Supplied information>
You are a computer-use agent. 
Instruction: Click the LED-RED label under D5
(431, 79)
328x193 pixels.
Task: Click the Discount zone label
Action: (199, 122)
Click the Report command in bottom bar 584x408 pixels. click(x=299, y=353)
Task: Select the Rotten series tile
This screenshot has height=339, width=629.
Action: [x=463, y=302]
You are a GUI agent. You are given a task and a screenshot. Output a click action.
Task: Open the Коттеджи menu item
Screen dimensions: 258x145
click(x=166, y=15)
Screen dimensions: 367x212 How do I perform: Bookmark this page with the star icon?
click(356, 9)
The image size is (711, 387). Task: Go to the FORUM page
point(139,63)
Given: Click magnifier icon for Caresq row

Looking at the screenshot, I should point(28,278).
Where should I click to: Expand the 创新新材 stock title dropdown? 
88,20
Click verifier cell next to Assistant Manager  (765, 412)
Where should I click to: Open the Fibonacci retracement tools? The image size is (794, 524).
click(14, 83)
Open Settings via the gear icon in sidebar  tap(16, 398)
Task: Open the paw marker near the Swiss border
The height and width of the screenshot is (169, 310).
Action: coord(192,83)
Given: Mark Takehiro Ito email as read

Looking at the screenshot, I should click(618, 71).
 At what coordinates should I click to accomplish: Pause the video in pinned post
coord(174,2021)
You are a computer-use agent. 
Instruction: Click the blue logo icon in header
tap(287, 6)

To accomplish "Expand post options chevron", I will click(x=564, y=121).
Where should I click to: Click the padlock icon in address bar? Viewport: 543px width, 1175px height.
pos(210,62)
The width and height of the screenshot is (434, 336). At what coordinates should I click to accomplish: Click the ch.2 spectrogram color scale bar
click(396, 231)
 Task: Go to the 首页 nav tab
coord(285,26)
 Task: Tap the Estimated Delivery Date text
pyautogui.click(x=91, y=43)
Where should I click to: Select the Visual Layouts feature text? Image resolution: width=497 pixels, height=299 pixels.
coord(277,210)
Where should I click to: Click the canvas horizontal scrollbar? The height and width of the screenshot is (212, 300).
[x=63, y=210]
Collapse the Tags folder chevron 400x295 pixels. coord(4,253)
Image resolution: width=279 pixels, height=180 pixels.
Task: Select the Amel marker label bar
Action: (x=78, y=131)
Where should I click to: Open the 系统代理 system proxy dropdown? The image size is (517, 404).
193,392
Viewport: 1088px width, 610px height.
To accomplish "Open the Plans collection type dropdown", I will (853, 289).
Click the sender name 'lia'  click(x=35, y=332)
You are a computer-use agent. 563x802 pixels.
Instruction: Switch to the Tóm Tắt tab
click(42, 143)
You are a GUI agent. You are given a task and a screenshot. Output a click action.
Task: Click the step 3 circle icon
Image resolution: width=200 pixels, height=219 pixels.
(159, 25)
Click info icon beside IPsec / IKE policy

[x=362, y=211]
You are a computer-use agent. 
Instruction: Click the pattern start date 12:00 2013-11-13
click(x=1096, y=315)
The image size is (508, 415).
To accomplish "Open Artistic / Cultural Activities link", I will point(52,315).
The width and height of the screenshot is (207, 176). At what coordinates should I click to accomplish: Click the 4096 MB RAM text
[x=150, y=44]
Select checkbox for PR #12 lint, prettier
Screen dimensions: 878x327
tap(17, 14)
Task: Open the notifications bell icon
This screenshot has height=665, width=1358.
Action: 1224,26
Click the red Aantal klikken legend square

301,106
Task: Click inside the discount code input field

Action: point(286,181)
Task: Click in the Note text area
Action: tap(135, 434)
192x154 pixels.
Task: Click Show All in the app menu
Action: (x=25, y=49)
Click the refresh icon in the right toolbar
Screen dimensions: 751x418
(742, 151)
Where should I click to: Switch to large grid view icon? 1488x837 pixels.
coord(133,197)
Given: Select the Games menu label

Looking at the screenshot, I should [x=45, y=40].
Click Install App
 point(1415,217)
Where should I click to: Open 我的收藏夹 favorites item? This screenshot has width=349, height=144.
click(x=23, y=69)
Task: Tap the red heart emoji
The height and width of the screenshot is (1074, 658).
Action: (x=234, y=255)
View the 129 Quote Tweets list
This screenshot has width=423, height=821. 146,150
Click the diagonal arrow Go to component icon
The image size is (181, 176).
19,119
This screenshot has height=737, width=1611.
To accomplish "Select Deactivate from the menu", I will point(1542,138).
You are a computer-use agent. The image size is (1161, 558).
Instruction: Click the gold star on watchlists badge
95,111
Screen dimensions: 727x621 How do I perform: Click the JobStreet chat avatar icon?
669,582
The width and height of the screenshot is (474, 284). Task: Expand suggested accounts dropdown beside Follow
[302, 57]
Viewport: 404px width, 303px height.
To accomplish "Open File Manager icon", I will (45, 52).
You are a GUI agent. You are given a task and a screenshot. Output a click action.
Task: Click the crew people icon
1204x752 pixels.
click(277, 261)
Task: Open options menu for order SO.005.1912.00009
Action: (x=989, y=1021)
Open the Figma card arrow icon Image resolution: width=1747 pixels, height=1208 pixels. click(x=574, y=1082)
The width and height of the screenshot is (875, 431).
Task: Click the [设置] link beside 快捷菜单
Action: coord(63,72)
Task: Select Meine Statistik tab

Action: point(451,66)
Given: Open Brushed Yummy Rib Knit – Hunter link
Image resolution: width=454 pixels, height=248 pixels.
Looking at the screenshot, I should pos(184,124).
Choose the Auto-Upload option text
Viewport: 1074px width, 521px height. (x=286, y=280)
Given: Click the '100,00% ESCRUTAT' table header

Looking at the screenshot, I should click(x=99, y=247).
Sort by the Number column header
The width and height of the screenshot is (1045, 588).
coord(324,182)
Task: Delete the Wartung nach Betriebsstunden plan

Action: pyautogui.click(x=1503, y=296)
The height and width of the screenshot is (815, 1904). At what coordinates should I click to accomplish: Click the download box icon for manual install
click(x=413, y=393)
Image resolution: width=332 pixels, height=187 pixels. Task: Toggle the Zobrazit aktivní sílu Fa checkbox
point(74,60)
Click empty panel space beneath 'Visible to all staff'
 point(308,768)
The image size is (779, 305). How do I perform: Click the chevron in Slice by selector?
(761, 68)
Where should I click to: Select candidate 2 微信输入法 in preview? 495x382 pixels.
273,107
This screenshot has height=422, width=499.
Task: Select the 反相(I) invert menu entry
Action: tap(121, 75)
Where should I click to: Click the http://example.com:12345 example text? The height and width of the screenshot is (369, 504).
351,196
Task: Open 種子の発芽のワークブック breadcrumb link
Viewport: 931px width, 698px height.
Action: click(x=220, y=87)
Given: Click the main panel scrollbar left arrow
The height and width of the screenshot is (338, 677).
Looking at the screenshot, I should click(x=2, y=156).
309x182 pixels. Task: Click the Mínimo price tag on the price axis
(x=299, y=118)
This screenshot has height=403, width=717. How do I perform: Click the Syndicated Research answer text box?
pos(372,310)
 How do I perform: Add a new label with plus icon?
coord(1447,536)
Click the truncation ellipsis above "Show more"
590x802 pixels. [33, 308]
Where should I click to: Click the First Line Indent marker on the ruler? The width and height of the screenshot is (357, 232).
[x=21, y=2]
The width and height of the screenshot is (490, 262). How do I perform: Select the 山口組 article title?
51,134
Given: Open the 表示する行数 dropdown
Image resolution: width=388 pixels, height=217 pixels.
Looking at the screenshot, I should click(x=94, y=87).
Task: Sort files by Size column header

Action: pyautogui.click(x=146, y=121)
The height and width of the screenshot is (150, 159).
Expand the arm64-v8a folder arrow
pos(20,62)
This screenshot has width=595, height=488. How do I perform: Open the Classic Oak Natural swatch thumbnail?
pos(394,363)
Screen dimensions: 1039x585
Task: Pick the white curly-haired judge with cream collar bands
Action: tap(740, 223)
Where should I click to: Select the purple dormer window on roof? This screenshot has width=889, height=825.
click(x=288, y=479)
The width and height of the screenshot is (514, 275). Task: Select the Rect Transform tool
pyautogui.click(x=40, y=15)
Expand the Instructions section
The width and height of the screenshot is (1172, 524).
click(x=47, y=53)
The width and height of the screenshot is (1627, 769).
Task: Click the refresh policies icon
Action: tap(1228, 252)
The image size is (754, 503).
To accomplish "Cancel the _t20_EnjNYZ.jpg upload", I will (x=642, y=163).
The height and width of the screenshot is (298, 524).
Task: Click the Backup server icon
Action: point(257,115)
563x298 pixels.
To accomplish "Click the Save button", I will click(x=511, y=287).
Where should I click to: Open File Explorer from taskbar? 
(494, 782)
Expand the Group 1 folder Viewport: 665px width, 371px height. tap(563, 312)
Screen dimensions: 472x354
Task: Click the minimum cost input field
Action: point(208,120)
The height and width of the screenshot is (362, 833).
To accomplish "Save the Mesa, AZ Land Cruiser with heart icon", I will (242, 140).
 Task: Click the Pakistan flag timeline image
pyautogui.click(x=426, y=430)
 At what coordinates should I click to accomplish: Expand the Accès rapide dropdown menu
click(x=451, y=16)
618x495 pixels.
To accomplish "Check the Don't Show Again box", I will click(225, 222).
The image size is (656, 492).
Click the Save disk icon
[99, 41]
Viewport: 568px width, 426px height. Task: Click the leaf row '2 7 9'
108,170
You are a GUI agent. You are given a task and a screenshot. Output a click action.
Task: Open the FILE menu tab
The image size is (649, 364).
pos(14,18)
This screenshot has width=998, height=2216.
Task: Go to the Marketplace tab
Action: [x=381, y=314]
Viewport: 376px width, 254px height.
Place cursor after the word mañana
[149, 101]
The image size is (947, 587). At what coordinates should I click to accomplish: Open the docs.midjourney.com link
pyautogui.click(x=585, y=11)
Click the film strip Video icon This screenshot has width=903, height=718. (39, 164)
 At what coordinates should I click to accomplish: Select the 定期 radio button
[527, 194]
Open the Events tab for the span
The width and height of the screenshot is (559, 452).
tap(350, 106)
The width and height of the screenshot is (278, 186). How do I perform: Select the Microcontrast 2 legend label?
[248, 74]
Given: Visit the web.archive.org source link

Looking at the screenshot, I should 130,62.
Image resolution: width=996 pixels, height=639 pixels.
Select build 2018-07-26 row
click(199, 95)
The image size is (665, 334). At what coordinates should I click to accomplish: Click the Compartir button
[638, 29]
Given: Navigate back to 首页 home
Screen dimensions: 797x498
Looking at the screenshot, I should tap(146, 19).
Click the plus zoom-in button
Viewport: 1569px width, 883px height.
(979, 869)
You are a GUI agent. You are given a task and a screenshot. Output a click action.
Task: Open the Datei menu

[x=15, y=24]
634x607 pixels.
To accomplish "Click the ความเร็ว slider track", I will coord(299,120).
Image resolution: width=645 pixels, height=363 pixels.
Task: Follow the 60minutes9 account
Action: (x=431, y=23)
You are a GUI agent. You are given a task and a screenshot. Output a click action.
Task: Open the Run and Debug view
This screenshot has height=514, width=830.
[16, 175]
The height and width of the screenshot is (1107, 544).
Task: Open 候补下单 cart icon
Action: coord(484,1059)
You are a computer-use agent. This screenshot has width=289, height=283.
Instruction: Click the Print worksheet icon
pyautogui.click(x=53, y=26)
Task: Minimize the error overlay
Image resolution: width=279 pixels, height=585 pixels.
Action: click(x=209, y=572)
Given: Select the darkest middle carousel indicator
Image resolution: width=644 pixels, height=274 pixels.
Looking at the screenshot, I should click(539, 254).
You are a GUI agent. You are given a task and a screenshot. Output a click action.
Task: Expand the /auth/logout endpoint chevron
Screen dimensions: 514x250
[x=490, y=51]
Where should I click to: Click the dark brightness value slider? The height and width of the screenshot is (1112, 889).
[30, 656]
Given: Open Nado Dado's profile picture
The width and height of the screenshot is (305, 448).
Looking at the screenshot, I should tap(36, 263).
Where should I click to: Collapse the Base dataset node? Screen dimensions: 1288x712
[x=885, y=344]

Task to complete>
Report every line from the listing above where the string "heart" can be found.

Response area>
Task: Tap the red heart emoji
To accomplish "Save the Mesa, AZ Land Cruiser with heart icon", I will (242, 140).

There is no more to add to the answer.